Literature DB >> 19167290

Translational repression contributes greater noise to gene expression than transcriptional repression.

Michał Komorowski1, Jacek Miekisz, Andrzej M Kierzek.   

Abstract

Stochastic effects in gene expression may result in different physiological states of individual cells, with consequences for pathogen survival and artificial gene network design. We studied the contributions of a regulatory factor to gene expression noise in four basic mechanisms of negative gene expression control: 1), transcriptional regulation by a protein repressor, 2), translational repression by a protein; 3), transcriptional repression by RNA; and 4), RNA interference with the translation.
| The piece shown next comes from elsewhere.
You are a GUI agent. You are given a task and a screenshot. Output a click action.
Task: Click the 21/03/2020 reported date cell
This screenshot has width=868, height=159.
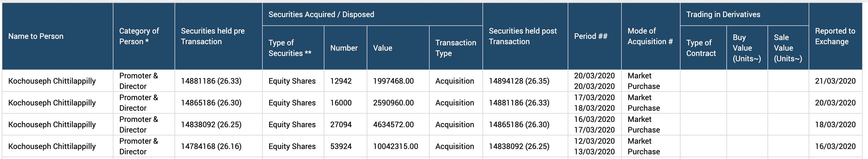pos(835,81)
We investigated a general model of a two-gene network, using the chemical master equation and a moment generating function approach. We compared the expression noise of genes with the same effective transcription and translation initiation rates resulting from the action of different repressors, whereas previous studies compared the noise of genes with the same mean expression level but different initiation rates. Our results show that translational repression results in a higher noise than repression on the promoter level, and that this relationship does not depend on quantitative parameter values. We also show that regulation of protein degradation contributes more noise than regulated degradation of mRNA. These are unexpected results, because previous investigations suggested that translational regulation is more accurate. The relative magnitude of the noise introduced by protein and RNA repressors depends on the protein and mRNA degradation rates, and we derived expressions for the threshold below which the noise introduced by a protein repressor is higher than the noise introduced by an RNA repressor.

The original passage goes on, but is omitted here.